Fear
and loathing in Latvia? The borrowed phrase from the late Hunter Thompson may
be just what fits the situation. Moreover, the “situation” is that nobody in
the Latvian media is fully reporting the situation, especially not reporting as
it affects them and their own people and, possibly, their sources.
I
have already touched on this in an earlier blog, but I will repeat it here. Based
on a number of sources and observations, Latvian Television has been visited by
the Latvian Security Police because of a news item that was run on September 23
concerning the possible settlement of an investment dispute surrounding the
“national airline” air Baltic. The
report cited the possibility that former air Baltic CEO Berthold Flick could be
awarded as much as LVL 16 million. This was part of a legal risk analysis
prepared in connection with the investor claim filed against the Latvian state
by Flick.
It
appears that a person involved in preparing the news item, based on a leaked
document or documents, burned the source by either giving up the documents or
other information that led to the source. All this has been hushed up or only
minimally reported, at least the media part.
While
the document or information that was leaked was something less critical than
Latvia’s nuclear launch codes (well, assuming Latvia had any), the search for
those responsible is as intense as if something like that had happened. The
Security Police questioned around 12 employees of the Ministry of Justice,
which apparently had a significant role in preparing the legal risk analysis.

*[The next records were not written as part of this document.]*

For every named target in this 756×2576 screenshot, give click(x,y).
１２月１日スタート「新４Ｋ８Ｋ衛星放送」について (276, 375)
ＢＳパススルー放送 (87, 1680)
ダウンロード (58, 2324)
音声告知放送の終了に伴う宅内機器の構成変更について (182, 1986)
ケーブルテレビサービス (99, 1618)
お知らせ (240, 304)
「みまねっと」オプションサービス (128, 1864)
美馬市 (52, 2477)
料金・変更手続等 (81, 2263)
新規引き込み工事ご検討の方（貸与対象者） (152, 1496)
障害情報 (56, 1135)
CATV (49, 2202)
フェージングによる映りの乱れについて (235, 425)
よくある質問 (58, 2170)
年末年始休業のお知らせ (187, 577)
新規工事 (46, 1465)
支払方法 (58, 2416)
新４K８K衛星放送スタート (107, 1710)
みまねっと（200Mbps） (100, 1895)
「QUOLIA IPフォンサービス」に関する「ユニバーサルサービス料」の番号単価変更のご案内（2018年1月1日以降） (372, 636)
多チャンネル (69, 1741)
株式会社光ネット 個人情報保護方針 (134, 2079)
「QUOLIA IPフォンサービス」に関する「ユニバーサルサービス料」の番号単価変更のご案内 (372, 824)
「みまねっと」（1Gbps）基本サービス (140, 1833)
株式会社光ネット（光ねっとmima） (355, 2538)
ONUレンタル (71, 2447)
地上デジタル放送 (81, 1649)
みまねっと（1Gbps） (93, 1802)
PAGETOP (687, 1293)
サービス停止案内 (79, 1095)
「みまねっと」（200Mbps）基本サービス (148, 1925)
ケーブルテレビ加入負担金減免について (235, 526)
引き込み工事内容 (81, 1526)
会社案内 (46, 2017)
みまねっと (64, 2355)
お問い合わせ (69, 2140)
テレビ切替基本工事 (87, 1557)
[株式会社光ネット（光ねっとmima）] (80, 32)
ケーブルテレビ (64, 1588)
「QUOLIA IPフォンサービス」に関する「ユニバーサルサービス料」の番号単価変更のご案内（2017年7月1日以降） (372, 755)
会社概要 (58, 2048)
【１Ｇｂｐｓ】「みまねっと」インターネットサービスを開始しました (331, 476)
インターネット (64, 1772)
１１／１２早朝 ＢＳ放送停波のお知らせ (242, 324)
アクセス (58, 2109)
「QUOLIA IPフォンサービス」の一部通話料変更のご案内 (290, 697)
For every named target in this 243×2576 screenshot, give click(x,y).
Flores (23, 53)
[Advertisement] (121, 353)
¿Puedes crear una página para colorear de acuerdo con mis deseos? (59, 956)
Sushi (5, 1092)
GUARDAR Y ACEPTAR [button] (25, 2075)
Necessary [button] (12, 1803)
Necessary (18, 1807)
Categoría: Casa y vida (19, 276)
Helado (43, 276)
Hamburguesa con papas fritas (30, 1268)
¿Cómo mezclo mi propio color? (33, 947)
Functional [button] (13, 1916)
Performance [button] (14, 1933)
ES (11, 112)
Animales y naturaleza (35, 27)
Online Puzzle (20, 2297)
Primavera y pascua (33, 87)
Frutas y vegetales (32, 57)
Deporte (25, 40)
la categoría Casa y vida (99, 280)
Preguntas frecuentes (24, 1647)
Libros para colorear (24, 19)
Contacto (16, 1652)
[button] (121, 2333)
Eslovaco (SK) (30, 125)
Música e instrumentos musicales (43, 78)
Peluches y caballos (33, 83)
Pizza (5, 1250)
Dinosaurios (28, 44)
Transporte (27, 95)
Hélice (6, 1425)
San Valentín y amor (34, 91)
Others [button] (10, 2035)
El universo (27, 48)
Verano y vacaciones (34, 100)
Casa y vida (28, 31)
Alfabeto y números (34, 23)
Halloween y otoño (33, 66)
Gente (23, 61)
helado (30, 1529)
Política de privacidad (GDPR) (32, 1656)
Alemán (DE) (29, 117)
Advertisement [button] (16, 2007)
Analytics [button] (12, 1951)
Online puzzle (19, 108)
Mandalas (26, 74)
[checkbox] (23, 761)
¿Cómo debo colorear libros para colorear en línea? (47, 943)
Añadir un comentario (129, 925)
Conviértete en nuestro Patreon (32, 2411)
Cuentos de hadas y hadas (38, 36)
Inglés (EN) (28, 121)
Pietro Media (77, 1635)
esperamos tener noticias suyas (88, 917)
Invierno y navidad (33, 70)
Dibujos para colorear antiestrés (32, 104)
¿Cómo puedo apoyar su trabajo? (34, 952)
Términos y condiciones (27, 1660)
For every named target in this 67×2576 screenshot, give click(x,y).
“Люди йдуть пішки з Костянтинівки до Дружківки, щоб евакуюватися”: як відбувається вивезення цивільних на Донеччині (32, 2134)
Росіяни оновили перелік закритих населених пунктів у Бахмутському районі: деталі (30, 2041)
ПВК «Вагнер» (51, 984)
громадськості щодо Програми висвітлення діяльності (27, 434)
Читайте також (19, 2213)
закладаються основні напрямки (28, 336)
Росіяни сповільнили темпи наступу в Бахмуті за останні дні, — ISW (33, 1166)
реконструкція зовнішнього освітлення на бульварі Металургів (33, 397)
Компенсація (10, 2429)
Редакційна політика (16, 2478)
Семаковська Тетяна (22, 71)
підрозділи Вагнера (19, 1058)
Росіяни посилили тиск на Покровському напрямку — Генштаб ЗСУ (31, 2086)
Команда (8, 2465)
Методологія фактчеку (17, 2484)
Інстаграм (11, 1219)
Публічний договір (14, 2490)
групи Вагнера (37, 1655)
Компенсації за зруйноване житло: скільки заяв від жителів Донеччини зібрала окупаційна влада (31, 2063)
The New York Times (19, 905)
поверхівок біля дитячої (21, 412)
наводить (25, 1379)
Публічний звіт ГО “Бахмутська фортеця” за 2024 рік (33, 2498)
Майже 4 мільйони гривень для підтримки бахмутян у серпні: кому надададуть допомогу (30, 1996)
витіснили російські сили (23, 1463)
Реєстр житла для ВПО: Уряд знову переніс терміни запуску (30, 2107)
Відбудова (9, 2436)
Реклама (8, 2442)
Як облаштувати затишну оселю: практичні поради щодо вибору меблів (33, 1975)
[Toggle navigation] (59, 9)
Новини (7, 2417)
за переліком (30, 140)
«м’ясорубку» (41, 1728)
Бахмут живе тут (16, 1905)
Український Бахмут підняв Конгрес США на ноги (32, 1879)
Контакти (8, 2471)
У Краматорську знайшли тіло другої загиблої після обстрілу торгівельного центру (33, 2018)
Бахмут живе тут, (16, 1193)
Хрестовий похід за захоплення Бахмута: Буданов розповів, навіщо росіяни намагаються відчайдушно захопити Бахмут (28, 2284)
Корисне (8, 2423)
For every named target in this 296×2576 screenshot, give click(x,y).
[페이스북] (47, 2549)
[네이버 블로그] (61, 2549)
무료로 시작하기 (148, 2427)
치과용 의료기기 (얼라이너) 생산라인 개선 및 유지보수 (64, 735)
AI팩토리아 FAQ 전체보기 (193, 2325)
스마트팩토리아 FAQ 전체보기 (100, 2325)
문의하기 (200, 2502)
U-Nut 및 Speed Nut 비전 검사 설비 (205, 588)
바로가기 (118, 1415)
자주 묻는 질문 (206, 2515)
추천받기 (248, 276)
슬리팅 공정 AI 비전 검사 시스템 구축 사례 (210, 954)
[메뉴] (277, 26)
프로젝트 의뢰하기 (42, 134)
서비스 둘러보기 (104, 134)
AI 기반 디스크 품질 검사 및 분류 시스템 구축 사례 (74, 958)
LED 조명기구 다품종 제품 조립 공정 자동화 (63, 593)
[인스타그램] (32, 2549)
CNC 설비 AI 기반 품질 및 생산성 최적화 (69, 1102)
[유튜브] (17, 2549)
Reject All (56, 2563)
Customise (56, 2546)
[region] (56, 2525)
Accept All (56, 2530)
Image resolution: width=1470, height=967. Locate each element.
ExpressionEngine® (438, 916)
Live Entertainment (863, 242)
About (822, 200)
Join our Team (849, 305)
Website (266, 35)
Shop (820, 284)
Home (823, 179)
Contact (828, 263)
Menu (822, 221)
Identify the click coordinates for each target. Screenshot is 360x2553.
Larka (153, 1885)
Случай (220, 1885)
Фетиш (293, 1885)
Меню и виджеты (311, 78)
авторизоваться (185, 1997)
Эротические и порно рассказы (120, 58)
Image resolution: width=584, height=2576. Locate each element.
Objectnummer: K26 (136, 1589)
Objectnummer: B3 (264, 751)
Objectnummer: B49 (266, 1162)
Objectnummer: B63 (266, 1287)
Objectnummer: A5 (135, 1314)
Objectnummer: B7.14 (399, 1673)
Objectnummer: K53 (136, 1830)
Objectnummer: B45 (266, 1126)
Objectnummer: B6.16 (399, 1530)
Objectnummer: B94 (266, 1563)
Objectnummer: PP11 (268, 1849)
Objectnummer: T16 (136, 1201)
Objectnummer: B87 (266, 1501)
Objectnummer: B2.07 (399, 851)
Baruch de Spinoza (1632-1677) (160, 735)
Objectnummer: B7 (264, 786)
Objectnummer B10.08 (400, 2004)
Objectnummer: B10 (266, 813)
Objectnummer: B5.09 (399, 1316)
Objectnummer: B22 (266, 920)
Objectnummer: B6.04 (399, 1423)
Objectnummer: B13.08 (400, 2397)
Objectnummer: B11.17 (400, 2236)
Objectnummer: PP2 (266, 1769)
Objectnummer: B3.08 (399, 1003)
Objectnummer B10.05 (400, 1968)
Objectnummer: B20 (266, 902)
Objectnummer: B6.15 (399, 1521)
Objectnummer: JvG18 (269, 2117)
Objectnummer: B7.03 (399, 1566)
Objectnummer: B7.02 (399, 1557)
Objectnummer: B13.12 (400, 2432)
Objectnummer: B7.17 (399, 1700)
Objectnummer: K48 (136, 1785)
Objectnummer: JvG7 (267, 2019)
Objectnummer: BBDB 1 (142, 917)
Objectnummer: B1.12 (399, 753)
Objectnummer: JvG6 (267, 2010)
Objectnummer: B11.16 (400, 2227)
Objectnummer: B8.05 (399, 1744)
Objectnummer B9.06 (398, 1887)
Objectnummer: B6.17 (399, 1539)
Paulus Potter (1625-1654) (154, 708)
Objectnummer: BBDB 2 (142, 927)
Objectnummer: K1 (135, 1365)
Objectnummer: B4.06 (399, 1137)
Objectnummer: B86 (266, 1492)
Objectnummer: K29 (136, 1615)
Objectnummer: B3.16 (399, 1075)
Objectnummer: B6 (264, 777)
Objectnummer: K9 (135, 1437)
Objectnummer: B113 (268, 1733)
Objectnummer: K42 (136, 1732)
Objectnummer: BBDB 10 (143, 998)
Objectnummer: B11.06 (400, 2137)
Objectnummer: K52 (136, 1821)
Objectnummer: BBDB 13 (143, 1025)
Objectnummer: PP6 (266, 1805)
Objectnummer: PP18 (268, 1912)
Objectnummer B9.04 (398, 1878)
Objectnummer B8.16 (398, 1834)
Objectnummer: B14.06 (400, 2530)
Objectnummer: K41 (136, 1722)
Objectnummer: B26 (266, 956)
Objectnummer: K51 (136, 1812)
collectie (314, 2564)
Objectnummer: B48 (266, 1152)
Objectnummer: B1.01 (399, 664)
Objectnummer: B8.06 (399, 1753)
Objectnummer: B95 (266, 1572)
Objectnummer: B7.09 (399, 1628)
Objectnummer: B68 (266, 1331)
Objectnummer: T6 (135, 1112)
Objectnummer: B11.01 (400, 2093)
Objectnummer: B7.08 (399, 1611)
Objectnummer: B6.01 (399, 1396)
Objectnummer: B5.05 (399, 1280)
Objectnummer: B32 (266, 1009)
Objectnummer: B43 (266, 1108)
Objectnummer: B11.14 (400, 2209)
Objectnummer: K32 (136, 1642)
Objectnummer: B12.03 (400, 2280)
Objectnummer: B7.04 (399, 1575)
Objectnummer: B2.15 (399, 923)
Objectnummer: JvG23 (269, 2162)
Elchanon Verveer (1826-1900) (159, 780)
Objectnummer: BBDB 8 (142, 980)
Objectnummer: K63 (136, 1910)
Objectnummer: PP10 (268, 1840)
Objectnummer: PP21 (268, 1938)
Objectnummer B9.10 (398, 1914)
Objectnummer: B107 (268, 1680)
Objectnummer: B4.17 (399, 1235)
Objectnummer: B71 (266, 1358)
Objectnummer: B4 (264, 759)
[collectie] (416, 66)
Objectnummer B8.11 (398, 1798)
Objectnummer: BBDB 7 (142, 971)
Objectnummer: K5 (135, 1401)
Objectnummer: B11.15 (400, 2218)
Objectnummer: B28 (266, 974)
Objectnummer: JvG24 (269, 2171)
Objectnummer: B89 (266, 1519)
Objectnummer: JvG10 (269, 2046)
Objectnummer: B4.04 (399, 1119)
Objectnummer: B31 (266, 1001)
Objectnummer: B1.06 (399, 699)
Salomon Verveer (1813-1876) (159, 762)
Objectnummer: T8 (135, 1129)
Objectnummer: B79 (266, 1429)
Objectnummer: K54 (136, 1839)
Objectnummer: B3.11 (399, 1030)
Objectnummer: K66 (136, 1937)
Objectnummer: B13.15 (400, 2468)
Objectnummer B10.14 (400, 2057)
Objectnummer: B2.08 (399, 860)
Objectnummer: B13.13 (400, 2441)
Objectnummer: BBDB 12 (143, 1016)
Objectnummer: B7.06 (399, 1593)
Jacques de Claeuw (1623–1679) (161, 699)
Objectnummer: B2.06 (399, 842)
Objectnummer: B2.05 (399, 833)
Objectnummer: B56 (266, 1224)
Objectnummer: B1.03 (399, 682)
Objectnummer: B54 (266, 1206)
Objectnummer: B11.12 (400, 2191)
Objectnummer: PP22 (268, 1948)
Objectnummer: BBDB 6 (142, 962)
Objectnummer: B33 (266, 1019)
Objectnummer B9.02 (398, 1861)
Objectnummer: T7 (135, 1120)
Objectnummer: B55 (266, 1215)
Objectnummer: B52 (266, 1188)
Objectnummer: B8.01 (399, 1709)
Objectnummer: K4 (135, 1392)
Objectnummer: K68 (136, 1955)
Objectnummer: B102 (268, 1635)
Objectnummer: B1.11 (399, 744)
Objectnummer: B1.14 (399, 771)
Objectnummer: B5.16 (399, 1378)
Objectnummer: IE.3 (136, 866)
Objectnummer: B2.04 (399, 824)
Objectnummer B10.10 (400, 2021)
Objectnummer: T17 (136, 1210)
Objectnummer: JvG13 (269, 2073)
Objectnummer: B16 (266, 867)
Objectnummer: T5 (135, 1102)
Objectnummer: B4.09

This was, in fact, reported in the Latvian media. However, as far as the
apparently critical and decisive Security Police contact with Latvian
Television, there is only one line in a LETA story (a story that, of course,
could have been picked up by other media and the press). It says: As was determined by the news agency LETA,
SP (Security Police) agents have questioned representatives of the mass media. And that, so far, is all.
One
reason may be that some of those involved, for whatever psychological reasons,
simply don’t want to talk about it (it seems unlikely that the Latvian Security
Police, tried to impose a gag order on anyone like the Lithuanian Special
Investigation Service did with some of the journalists it questioned at BNS).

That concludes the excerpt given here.